If a line in the data below holds the word "computer", copy it.

Material to process ▸
=====

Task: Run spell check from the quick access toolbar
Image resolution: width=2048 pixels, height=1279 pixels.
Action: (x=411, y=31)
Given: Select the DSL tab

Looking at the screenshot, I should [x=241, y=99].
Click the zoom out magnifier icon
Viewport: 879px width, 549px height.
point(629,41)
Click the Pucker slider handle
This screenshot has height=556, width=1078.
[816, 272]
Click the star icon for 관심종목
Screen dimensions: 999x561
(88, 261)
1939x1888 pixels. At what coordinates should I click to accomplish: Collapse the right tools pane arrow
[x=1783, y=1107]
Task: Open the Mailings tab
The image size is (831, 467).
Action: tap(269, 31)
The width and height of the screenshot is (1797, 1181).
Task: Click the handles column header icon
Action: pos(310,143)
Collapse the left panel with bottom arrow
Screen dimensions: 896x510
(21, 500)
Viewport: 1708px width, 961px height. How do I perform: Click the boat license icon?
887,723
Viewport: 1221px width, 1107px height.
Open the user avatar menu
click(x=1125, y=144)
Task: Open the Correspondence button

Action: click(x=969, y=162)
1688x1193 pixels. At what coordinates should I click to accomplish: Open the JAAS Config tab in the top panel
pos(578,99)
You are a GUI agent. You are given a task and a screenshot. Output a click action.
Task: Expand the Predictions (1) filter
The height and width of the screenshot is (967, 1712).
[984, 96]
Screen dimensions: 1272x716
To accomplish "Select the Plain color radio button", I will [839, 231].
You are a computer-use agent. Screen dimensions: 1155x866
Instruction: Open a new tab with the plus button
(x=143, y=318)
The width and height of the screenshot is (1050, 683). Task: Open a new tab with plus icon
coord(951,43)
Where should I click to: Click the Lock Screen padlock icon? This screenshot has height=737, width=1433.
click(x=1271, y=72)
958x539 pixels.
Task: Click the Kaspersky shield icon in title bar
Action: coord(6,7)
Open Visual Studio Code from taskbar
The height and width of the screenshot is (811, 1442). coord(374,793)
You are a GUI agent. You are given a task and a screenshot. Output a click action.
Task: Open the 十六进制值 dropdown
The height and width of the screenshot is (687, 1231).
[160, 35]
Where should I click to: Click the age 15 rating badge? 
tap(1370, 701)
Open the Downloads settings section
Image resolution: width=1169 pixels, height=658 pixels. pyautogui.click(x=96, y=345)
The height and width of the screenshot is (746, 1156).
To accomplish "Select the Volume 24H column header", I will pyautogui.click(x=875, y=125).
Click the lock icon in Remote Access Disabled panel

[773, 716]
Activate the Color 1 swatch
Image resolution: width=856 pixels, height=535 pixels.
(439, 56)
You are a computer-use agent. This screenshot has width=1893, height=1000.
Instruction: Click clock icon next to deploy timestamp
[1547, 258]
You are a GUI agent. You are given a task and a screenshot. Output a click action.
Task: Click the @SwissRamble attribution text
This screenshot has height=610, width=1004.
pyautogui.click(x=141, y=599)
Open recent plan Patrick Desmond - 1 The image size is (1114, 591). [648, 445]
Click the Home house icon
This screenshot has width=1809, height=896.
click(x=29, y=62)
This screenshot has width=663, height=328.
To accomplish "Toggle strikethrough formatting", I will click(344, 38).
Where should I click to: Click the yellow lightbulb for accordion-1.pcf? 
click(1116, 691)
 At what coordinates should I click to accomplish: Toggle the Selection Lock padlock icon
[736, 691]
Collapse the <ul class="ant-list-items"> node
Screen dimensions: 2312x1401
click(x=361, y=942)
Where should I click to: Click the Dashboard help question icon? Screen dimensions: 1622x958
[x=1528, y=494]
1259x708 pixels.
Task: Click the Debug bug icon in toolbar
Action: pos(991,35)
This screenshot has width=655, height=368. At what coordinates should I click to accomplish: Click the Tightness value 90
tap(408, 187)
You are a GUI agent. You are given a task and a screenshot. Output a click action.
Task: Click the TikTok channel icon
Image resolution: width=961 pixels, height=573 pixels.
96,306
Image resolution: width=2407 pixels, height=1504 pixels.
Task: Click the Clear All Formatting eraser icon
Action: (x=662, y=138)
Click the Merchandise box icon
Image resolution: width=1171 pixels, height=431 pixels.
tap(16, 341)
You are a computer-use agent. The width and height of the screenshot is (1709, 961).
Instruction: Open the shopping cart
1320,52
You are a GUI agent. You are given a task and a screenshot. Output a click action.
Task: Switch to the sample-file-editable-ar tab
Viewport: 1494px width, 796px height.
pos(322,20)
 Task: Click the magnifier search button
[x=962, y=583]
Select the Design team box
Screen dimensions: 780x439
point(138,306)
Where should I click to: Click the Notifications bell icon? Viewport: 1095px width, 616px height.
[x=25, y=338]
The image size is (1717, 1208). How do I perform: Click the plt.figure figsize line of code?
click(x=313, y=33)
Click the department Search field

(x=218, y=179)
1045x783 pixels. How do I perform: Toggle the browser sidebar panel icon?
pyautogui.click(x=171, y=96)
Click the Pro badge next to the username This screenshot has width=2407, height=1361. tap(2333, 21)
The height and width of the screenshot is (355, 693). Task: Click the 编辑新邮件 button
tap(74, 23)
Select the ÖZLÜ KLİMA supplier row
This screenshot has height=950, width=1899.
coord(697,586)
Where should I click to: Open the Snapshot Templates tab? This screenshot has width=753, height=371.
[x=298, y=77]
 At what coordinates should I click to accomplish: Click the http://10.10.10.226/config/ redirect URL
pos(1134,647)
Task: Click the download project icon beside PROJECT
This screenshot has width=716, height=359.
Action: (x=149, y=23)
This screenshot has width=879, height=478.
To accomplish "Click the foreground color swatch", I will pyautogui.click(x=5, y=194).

=====

Task solution ▸
You are a computer-use agent. Screen dimensions: 1155x866
You are a computer-use agent. This screenshot has width=1893, height=1000.
You are a computer-use agent. The width and height of the screenshot is (1709, 961).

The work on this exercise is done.